Some do. I bet lots of companies miss out on massive cost savings like this simply because nobody at the company has the skills and access to improve things.
I heard a story - years ago Google hired an engineer who happened to be an expert from a previous life in video codecs. He wasn’t working on YouTube at Google, but out of interest he pulled up the YouTube source code to see what it did. They were just using the defaults for some of the encoding parameters. He tweaked a few of the encoding parameters and in doing so saved Google millions of dollars per year in compute/storage/network traffic. A few hours of his work was probably more beneficial for Google than years spent in his primary role.
And if tuning opportunities like this abound at Google, you know they’re everywhere. It’d be much better if Linux distributions simply shipped kernels which are already compiled with PGO, with a reasonable profile based on normalish use.

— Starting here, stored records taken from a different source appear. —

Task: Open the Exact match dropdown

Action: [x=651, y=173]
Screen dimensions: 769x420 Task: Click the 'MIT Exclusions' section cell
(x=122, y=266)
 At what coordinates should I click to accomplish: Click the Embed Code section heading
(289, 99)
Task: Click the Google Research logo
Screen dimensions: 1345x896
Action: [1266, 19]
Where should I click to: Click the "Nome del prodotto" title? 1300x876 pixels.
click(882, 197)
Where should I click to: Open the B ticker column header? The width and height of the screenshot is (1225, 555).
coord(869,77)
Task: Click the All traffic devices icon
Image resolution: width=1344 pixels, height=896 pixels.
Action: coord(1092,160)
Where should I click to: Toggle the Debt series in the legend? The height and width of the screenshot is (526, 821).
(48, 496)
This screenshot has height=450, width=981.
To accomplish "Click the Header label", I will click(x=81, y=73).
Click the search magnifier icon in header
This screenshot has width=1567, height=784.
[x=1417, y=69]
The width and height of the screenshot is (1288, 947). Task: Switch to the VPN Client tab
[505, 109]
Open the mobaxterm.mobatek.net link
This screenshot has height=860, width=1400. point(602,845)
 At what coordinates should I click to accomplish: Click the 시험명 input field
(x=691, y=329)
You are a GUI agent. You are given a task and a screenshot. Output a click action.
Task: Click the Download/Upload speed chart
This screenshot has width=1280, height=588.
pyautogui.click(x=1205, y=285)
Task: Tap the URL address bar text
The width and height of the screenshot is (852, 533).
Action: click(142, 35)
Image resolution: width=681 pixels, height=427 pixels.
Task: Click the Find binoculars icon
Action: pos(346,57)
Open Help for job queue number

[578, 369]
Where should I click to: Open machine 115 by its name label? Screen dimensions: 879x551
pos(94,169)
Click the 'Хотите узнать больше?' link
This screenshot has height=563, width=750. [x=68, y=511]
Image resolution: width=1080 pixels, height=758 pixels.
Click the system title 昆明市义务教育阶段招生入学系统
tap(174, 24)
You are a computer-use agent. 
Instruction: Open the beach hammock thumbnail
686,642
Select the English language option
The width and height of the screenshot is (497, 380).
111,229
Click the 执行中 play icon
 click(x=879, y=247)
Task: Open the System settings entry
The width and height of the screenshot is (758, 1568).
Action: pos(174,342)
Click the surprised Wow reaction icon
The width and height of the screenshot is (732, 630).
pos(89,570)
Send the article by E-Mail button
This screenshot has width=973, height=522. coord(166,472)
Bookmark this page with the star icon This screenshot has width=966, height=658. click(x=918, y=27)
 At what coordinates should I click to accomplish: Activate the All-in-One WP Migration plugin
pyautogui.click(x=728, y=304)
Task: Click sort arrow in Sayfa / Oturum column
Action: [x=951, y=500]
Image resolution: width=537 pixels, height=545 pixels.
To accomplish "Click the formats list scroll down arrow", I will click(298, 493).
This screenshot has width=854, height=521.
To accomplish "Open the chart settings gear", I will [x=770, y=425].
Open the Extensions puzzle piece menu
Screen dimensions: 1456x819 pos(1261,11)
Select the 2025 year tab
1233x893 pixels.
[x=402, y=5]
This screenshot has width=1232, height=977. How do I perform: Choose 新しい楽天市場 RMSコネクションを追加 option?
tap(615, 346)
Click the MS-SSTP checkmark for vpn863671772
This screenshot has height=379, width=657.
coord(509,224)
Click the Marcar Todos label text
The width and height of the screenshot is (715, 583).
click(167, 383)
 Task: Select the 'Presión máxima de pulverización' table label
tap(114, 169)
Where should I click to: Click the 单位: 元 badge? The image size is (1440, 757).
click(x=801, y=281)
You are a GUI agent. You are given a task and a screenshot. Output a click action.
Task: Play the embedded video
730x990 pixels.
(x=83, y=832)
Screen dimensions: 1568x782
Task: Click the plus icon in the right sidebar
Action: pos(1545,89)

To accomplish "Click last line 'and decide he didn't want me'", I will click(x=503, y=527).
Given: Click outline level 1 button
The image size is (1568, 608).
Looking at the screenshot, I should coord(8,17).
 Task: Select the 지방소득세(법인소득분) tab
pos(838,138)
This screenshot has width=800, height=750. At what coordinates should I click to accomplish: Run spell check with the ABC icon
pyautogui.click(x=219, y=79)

That could've happened because of pointless detuning - x264 comes with good defaults for everything, but then ffmpeg on top of it used to set everything to "off" no matter what it was, and they were probably using the ffmpeg settings.
The correct answer would've been for ffmpeg to not ship that way.
Anyway, I am an expert on video codecs just like that guy is, and I said what I said ;)
Probably, but there are many smaller outfits that probably don't because they have a server fleet of "only" a few dozen servers or so. The cost savings for those won't be in the millions, but having to purchase ~5% fewer servers is still a pretty good win.